Here's the exchange. I wonder if Obama would have given Pitney such a benign, measured response if the question had been asked today as the videos and news accounts of widespread brutalities pour in. His hope for a "peaceful path" isn't reassuring when the Iranian regime is clubbing women to death or throwning them off bridges, is it?
QUESTION: Yes, I did, but I wanted to use this opportunity to ask you a question directly from an Iranian. We solicited questions on tonight from people who are still courageous enough to be communicating online. And one of them wanted to ask you this: Under which conditions would you accept the election of Ahmadinejad? And if you do accept it without any significant changes in the conditions there, isn't that a betrayal of -- of what the demonstrators there are working to achieve?
MR. OBAMA: Well, look, we didn't have international observers on the ground. We can't say definitively what exactly happened at polling places throughout the country.
What we know is that a sizable percentage of the Iranian people themselves, spanning Iranian society, consider this election illegitimate. It's not an isolated instance, a little grumbling here or there. There is significant questions about the legitimacy of the election.
And so, ultimately, the most important thing for the Iranian government to consider is legitimacy in the eyes of its own people, not in the eyes of the United States.

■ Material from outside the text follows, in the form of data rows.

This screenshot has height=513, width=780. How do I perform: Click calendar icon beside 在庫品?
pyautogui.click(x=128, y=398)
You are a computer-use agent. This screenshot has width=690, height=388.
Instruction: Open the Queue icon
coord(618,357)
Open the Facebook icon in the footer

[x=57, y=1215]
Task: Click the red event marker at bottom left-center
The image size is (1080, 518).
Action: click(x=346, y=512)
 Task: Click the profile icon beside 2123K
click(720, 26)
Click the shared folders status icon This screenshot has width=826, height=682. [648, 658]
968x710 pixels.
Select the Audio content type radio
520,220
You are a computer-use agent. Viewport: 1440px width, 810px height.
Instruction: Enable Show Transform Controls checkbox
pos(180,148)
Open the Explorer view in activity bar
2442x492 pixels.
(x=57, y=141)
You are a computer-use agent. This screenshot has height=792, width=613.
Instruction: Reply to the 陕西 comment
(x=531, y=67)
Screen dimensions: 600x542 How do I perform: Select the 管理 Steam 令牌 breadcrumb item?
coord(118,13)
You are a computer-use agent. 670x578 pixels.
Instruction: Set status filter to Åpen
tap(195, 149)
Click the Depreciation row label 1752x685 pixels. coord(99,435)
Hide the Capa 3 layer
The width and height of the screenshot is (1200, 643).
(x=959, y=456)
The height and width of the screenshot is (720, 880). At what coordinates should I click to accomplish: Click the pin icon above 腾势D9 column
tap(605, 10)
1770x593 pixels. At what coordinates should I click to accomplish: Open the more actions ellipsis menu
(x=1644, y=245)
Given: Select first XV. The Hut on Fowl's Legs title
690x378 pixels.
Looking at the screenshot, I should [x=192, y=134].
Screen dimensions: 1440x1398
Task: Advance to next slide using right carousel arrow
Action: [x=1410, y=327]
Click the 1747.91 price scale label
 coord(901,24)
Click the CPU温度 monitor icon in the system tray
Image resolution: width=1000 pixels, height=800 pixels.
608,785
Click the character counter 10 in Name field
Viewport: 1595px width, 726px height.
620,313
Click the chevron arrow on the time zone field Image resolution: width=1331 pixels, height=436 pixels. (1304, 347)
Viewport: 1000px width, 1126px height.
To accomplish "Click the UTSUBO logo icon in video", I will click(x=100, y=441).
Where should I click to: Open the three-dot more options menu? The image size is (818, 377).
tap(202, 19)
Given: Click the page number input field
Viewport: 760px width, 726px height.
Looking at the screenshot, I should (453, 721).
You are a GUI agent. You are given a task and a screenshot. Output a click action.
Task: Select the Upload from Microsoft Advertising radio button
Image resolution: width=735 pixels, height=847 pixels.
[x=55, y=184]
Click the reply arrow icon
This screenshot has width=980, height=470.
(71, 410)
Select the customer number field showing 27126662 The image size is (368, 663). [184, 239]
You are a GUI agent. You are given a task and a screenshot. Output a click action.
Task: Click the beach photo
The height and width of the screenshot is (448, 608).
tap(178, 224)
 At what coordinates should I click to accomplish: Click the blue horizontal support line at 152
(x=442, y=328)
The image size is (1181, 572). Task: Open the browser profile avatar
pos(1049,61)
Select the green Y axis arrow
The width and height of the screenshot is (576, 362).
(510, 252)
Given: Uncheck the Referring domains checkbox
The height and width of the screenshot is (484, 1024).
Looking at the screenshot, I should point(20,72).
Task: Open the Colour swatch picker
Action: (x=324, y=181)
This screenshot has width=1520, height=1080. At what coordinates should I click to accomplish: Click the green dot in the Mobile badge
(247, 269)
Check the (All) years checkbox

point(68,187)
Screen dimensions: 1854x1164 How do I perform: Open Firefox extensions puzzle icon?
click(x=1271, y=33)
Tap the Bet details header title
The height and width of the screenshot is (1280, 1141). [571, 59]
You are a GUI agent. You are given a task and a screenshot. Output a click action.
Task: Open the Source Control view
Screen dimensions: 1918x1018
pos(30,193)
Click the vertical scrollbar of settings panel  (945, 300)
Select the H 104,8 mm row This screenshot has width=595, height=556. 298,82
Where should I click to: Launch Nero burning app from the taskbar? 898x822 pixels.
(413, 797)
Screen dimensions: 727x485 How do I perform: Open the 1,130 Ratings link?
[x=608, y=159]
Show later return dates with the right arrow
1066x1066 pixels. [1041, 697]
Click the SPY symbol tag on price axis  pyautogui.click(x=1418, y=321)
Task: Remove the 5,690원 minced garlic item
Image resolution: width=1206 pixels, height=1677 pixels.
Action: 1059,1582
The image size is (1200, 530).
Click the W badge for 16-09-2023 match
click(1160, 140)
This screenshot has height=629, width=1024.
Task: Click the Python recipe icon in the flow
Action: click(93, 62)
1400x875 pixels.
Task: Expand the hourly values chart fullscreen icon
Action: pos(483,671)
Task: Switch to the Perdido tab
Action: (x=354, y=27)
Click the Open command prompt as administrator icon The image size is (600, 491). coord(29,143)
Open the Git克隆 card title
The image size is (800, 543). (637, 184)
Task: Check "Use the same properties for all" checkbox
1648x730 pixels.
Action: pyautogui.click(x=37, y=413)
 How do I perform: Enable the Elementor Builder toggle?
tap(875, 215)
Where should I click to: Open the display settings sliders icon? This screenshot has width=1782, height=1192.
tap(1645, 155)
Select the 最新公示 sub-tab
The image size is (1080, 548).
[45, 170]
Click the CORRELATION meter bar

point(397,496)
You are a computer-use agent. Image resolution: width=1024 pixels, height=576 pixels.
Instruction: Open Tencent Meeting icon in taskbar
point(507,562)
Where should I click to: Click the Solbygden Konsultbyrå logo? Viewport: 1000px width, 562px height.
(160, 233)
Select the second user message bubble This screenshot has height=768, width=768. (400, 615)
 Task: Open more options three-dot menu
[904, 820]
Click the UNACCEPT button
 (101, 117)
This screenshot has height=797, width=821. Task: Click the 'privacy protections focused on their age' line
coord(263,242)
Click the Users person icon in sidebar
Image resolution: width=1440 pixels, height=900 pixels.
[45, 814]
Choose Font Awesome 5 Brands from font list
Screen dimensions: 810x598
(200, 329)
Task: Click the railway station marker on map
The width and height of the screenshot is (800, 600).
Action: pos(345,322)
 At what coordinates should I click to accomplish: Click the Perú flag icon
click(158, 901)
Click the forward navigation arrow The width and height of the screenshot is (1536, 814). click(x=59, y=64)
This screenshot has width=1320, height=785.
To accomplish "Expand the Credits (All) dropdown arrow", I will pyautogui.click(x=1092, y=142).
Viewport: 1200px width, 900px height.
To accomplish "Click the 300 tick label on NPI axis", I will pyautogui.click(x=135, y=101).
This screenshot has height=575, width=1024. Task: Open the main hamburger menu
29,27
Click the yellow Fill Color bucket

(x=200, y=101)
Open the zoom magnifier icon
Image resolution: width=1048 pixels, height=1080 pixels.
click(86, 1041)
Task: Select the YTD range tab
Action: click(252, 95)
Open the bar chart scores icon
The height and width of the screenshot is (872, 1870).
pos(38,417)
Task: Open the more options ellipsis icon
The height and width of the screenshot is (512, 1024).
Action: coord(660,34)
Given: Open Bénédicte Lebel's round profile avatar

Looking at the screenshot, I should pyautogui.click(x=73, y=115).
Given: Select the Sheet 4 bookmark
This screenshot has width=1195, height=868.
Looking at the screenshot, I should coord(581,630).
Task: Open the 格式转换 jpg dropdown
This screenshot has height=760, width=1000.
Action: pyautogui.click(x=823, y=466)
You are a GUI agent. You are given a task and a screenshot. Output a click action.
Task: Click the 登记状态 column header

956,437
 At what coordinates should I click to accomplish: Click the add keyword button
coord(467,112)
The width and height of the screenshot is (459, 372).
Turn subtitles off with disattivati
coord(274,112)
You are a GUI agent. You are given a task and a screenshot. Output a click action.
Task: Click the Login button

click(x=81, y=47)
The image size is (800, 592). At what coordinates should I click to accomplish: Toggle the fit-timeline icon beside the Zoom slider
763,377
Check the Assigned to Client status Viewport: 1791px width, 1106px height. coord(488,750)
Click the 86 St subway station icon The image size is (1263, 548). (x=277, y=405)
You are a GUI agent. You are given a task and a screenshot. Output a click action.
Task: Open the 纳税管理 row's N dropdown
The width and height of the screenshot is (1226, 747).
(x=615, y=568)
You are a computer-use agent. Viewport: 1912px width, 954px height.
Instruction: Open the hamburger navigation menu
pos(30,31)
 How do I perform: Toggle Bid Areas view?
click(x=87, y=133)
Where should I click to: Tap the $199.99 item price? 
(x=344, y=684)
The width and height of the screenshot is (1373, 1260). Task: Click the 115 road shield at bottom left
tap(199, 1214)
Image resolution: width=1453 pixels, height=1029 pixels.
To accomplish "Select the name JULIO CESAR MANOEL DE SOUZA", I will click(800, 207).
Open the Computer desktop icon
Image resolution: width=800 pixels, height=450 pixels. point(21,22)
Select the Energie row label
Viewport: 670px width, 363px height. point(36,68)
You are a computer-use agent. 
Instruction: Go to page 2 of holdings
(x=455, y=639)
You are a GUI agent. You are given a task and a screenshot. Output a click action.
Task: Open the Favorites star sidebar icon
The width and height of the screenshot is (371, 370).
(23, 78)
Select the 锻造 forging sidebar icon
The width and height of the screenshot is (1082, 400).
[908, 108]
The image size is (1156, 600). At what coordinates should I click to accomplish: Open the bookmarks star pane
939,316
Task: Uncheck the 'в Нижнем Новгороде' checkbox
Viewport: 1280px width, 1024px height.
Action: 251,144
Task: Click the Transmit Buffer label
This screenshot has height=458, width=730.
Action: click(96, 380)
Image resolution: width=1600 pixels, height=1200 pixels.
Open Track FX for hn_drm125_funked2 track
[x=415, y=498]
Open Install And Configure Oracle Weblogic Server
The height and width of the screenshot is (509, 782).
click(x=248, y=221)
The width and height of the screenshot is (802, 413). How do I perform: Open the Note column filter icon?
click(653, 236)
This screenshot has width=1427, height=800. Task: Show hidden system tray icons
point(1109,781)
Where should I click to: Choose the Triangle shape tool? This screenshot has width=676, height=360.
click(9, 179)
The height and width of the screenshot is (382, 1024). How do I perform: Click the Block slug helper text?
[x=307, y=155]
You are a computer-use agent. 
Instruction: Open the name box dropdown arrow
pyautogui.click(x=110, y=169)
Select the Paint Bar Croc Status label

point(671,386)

And that's why I've been very clear, ultimately, this is up to the Iranian people to decide who their leadership is going to be and the structure of their government.
What we can do is to say, unequivocally, that there are sets of international norms and principles about violence, about dealing with the peaceful dissent, that -- that spans cultures, spans borders.
And what we've been seeing over the Internet and what we've been seeing in news reports violates those norms and violates those principles.
I think it is not too late for the Iranian government to recognize that -- that there is a peaceful path that will lead to stability and legitimacy and prosperity for the Iranian people. We hope they take it.